··· TEXT BLOCK ···

It was pretty much empty, as I expected. The paper turned out to be a featureless piece of brown wrapping paper. But there was also this:


It's a small gold-tone pin -- definitely not real gold, but kind of interesting. At first I thought it was broken because I couldn't figure out what the shape was supposed to depict. I brought it home to Dave and we puzzled over it. Was it a pterodactyl? I found an identical pin listed on Etsy, and the seller there called it a pterodactyl, but I wasn't convinced. It looked more like a winged deer or an antelope.

Finally, after quite a bit of Googling, I figured out that it is a lapel pin from South African Airways, featuring their old "flying springbok" logo. This is a streamlined version that the airline used between 1971 and 1997, when they rebranded and dropped the springbok altogether.

So that was kind of interesting.

And here's the best part -- the locksmith didn't charge me, since all he did was force the box. So this whole adventure cost me nothing.

···

PARTS OF THE EXERCISE:
1. In the passage about the gold-tone pin, condense the paragraph beginning "Finally, after quite a bit of Googling" into a single shorter sentence that keeps its main facts.
2. Proceed with the passage about the gold-tone pin, writing on from its final sentence.
The lines that come after this passage are separate material unrelated to it.

··· EXTRACTED MATERIAL ···

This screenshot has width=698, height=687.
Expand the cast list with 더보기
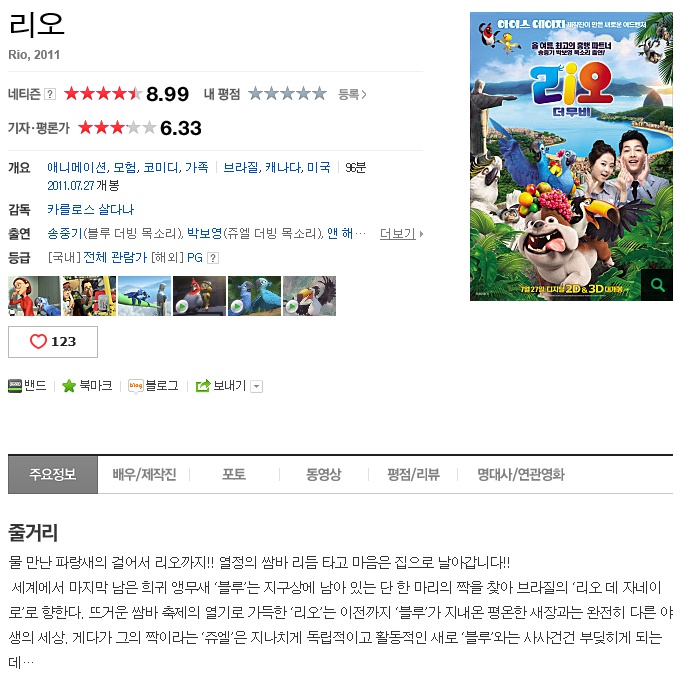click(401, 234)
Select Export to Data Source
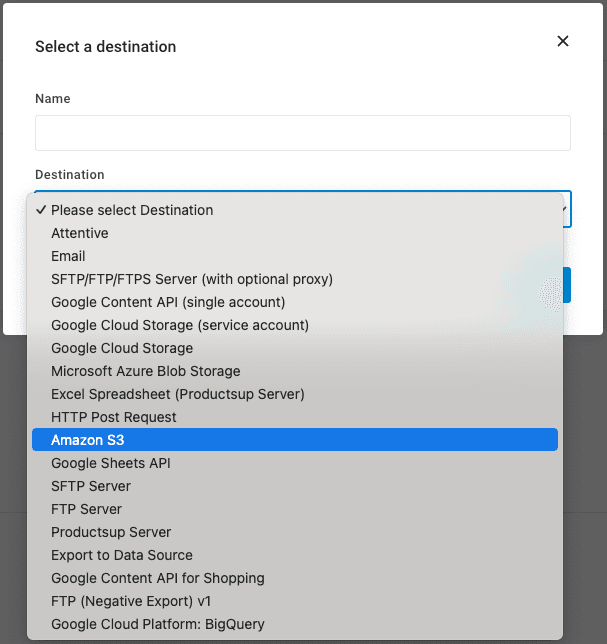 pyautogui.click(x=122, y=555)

···
··· EXTRACTED MATERIAL ···

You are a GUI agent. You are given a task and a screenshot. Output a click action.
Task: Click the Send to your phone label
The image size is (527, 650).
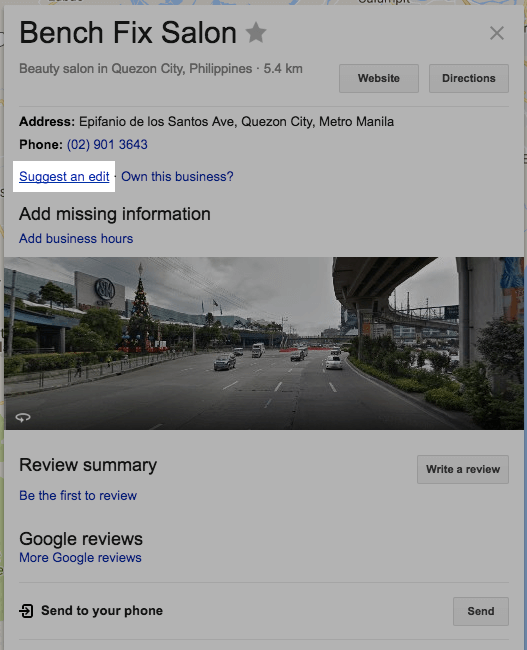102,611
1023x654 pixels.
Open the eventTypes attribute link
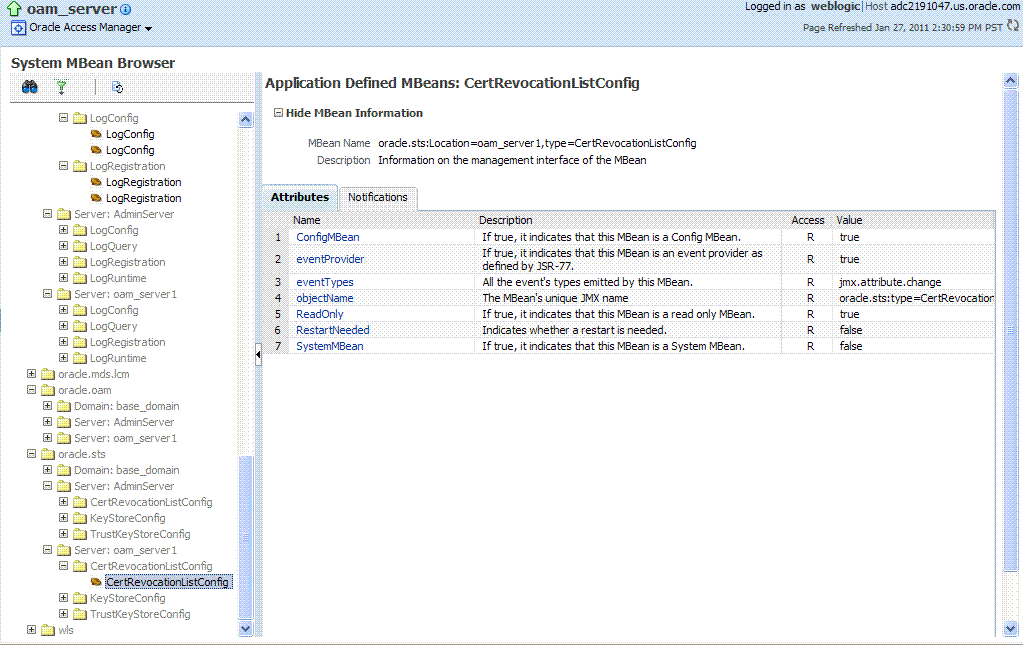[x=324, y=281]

···

RESULTS OF THE EXERCISE:
1. Online searching revealed that the pin is a South African Airways lapel pin showing the airline's old "flying springbok" logo, in a streamlined version used from 1971 until a 1997 rebrand dropped the springbok.

2.
I still have the box, which I'll wedge open with a piece of cardboard or something and stick in a closet. Maybe someday it will be useful to someone. And obviously I'll keep the springbok.


After all that, I celebrated by making my craft gin club cocktail of the month, dubbed "The Banshee." The recipe tested the physical limits of my martini glass, as you can see. (Yes, that is a picture of me as a kid in the background.) The Banshee was yummy and contained spiced gin, lemon juice, cocktail syrup and Polara Mandarino Verde citrus drink from Sicily. There was more than enough Mandarino for one cocktail, so once I opened the bottle I was forced -- FORCED, I tell you -- to drink two.

I suffer for my art!

Monday, October 25, 2021

Watercolor Orchid


Dave and I walked Olga to the cemetery yesterday afternoon beneath a sunny autumnal sky, complete with vapor trails. That sunshine felt great. Olga chased pigeons on West End Green and found a wrecked soccer ball in the cemetery that she determinedly carried around for a while, until she got tired of it.

Still no word on why that mysterious police helicopter was buzzing around over our house. I suppose we'll never know. Lots of people complained on Twitter, including some with much better video than me and even a route map of the copter's flight path, but no one had any answers.

I finished another Newbery -- "Flora & Ulysses" by Kate DiCamillo. It was very cute. That's not a word I often use to describe a book, but it definitely applies to this story of a "cynical" girl who rescues a squirrel after a household accident that seems to give the squirrel mysterious powers.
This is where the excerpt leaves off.